§ **WHAT NEEDS TO BE DONE**
Go through the records below and count every line containing "computer". Reply with the count alone.
━━━━━ DATASET EXCERPTS ━━━━━
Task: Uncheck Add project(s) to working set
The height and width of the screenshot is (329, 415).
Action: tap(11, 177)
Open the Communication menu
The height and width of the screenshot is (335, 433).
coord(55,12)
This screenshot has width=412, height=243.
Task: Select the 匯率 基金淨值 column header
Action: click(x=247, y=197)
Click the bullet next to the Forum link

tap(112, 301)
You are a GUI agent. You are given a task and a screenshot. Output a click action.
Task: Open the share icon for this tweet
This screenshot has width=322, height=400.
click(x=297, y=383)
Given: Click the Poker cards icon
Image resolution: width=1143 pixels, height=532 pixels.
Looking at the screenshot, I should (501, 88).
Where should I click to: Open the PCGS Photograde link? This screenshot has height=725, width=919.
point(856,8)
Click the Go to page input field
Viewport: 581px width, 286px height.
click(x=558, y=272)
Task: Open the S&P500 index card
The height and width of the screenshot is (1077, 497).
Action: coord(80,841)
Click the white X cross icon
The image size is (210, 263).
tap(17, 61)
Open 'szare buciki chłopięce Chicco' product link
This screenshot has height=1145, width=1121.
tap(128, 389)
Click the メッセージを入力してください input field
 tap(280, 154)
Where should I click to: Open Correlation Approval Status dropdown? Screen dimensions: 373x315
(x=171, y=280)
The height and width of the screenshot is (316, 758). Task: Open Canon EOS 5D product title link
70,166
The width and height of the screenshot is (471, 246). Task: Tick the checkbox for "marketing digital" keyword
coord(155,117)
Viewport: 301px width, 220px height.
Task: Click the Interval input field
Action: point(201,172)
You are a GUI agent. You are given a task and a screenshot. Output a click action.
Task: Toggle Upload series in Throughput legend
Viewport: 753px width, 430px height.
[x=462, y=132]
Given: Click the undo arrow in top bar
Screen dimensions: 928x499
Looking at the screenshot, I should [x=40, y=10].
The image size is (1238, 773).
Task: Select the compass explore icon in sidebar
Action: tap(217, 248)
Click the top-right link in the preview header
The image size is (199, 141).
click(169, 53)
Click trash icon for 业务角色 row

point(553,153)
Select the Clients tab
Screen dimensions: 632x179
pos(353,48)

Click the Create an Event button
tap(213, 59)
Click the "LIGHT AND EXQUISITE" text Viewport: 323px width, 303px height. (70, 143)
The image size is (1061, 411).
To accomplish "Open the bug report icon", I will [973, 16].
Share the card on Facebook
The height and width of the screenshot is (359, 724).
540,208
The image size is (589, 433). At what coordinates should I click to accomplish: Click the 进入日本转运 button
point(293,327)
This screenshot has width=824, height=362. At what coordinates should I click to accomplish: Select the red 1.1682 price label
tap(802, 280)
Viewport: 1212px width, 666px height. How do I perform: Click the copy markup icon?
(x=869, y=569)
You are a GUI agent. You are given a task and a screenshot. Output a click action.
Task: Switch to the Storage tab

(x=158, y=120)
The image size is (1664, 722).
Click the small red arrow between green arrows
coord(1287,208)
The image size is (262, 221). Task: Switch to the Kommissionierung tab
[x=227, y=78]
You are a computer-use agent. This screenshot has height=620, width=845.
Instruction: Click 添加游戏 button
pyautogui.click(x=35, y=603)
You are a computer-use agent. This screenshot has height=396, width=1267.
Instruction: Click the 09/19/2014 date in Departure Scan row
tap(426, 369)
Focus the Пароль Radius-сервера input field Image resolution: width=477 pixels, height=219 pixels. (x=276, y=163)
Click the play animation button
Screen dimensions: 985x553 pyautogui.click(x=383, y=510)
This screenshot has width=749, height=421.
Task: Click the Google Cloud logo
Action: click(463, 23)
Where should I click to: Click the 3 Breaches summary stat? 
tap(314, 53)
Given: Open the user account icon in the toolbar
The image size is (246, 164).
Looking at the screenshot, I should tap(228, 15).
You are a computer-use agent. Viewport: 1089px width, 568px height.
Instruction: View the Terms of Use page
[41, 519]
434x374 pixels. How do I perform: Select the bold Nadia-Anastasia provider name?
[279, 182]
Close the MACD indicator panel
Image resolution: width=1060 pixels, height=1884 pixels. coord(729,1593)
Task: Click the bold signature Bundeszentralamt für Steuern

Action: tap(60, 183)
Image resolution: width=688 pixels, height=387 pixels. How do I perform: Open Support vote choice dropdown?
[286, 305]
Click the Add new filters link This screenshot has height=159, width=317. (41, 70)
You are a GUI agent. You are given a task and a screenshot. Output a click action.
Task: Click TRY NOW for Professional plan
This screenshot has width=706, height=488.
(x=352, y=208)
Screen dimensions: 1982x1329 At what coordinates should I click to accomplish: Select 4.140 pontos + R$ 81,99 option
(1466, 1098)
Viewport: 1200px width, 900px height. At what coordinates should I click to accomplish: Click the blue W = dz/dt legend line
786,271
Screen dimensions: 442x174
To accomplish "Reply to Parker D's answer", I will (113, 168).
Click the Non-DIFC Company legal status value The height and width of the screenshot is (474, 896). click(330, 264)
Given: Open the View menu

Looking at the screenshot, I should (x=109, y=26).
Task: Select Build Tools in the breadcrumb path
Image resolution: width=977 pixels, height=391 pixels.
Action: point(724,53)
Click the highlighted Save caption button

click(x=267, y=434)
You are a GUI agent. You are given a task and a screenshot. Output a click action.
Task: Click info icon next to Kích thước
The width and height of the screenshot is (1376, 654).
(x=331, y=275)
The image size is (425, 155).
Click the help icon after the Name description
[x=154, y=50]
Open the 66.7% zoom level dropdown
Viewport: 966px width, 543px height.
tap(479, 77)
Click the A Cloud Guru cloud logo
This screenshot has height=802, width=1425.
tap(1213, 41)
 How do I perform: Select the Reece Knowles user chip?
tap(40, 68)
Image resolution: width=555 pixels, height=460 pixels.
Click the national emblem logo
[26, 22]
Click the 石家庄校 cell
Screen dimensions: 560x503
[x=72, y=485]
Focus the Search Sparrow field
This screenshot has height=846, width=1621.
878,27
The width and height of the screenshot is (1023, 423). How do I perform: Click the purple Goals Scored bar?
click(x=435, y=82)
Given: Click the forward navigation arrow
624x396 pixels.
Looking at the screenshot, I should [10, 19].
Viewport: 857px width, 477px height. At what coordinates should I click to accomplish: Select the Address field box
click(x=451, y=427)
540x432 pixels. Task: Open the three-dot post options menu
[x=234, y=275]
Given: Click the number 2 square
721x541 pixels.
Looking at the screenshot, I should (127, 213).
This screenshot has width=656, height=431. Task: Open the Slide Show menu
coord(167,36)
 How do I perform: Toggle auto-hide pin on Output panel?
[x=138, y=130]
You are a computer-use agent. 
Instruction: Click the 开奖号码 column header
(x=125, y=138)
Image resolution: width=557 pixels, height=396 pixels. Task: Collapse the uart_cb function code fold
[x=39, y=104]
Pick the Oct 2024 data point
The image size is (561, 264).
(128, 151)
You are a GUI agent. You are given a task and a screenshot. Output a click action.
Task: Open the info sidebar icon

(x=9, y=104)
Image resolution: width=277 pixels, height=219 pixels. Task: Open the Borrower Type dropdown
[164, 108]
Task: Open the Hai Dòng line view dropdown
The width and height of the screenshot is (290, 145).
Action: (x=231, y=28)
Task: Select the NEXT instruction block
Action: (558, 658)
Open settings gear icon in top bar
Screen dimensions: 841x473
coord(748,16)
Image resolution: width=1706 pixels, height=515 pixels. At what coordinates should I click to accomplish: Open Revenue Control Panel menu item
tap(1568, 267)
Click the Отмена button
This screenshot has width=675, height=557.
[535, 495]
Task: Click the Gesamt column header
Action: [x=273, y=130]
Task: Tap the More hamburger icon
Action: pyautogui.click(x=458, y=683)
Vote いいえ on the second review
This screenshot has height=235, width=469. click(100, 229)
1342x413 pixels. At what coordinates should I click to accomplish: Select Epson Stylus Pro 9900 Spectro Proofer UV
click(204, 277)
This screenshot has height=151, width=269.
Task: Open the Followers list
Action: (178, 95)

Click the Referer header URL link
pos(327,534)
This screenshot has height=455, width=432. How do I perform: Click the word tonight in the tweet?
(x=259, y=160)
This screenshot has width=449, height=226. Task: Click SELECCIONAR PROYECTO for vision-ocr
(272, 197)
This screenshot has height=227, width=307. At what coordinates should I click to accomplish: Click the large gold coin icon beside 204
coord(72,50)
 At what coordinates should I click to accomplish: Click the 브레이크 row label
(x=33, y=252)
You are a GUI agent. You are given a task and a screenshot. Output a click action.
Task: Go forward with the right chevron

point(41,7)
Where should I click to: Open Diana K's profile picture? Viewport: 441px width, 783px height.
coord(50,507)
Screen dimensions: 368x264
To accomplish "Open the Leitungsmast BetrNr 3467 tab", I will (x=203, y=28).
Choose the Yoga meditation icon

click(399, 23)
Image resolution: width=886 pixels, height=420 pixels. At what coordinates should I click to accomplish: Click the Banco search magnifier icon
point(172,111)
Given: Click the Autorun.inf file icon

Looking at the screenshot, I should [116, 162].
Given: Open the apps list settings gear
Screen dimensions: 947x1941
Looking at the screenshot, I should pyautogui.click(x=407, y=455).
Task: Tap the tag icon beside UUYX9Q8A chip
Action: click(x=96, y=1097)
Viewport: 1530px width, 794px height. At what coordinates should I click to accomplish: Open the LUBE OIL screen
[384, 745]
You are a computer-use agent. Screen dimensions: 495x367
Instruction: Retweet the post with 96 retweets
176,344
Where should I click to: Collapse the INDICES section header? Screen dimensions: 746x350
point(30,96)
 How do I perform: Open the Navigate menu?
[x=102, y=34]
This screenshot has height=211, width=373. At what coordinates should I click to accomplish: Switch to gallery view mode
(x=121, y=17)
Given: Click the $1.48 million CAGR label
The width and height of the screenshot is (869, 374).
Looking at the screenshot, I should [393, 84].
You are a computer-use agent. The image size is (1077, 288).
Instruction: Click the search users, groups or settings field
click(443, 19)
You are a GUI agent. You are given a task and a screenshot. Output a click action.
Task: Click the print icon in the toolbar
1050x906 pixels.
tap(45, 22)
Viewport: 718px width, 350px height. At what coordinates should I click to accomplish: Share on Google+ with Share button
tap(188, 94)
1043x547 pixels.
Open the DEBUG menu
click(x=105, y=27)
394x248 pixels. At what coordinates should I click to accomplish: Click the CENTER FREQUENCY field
━━━━━
§ **RESULT**
6